Extract each row below that contains the string "height", copying it in full.

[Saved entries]
■ ■ ■

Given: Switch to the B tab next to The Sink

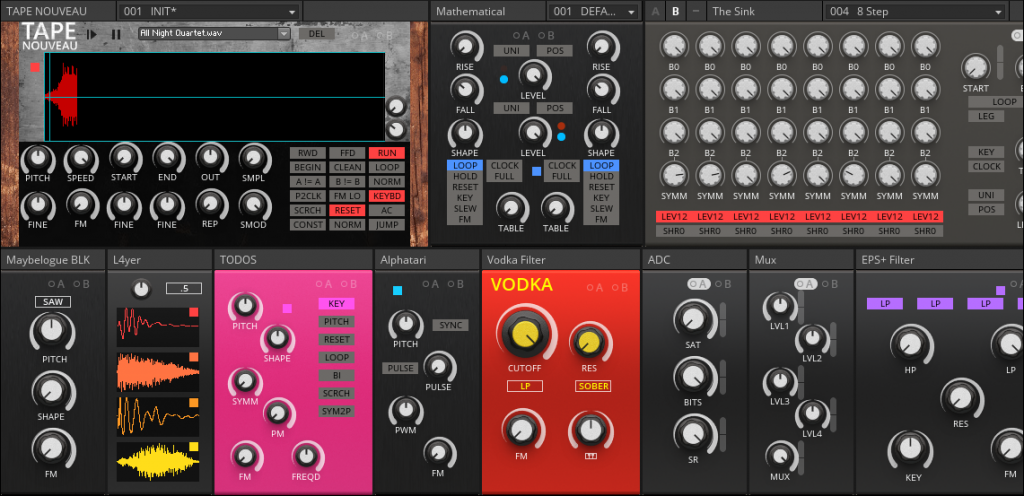Looking at the screenshot, I should pos(676,11).
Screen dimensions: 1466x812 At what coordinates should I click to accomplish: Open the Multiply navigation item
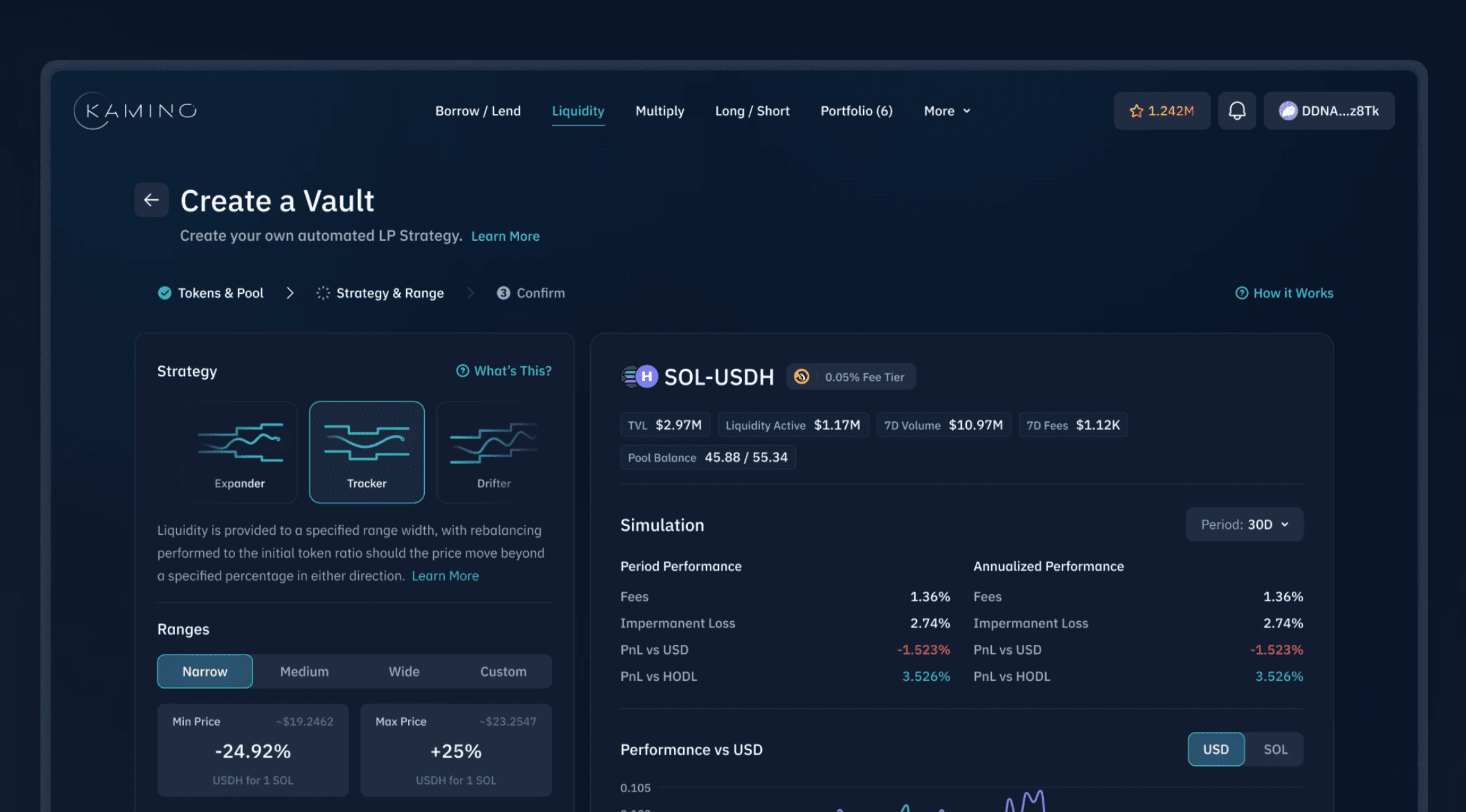(x=659, y=111)
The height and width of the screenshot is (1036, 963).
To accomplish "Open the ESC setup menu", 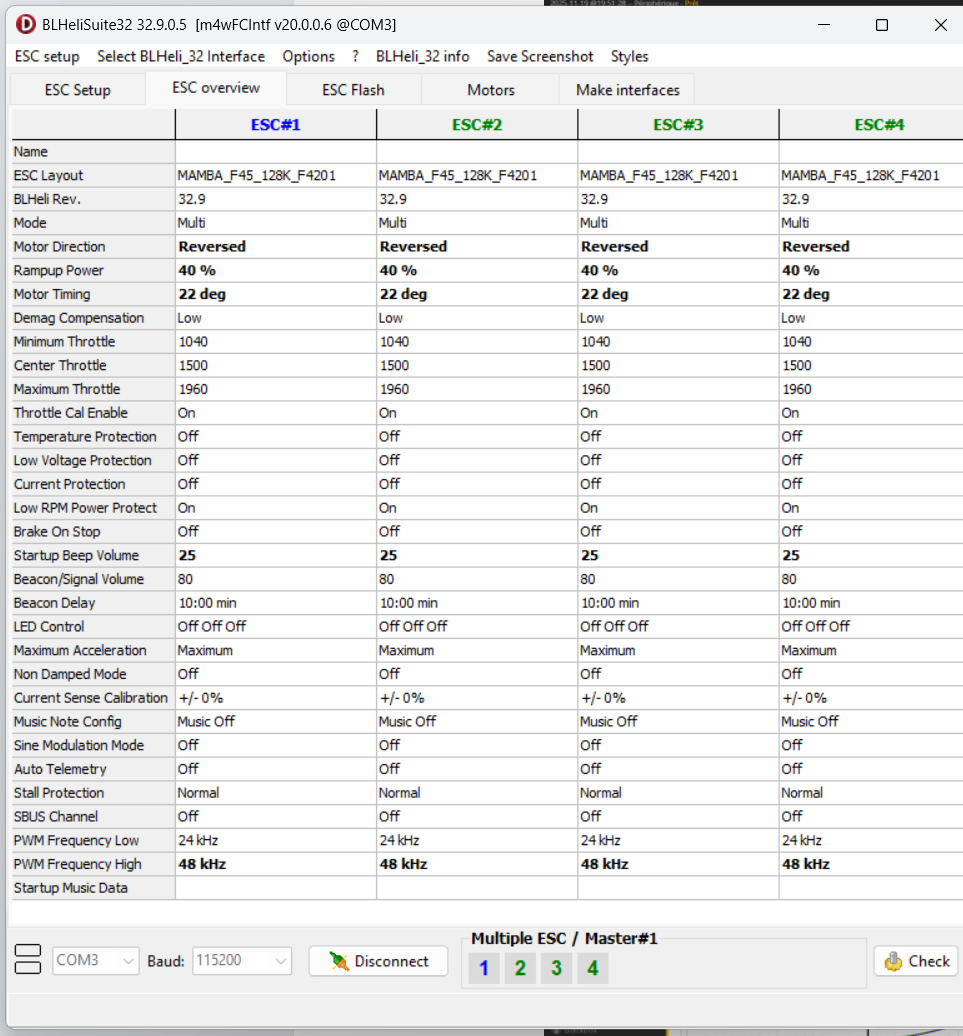I will coord(47,56).
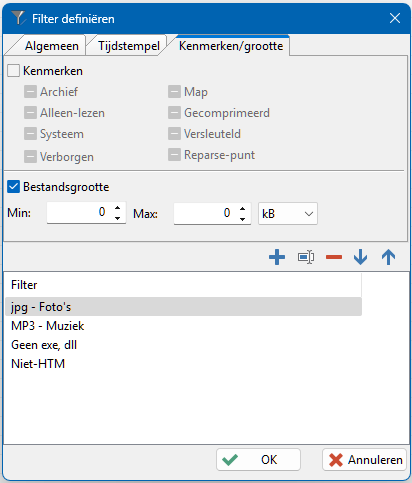Decrease the Max size value
This screenshot has height=483, width=412.
click(242, 219)
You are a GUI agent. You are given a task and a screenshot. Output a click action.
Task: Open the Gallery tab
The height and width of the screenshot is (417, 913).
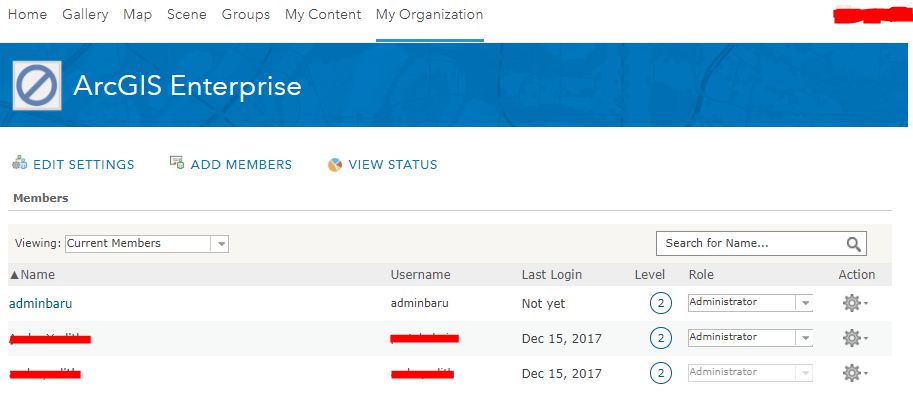pos(85,15)
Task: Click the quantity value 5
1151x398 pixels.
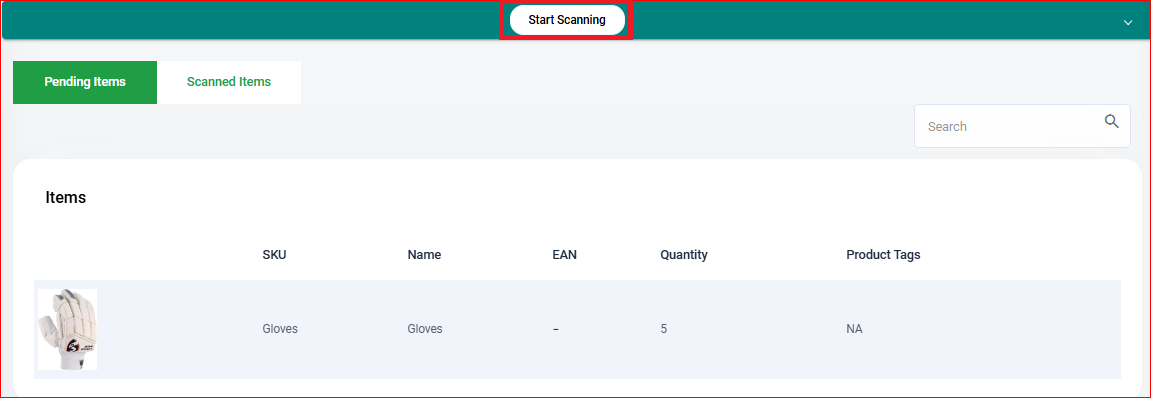Action: coord(664,329)
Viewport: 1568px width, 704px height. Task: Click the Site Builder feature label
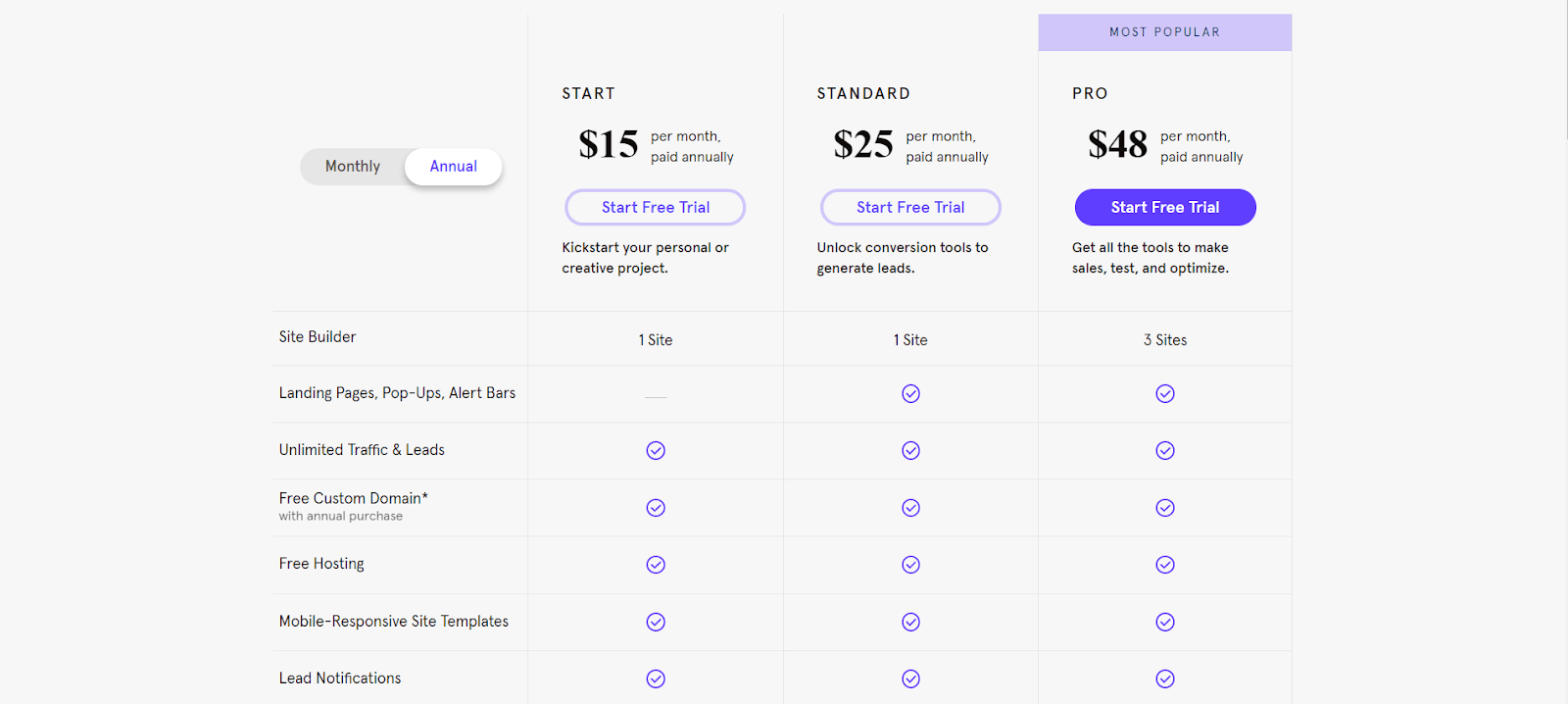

■ ■ ■

ANSWER TO THIS TASK →
The height and width of the screenshot is (1036, 963).
This screenshot has height=483, width=412.
The height and width of the screenshot is (417, 913).
Viewport: 1568px width, 704px height. Task: Click the Site Builder feature label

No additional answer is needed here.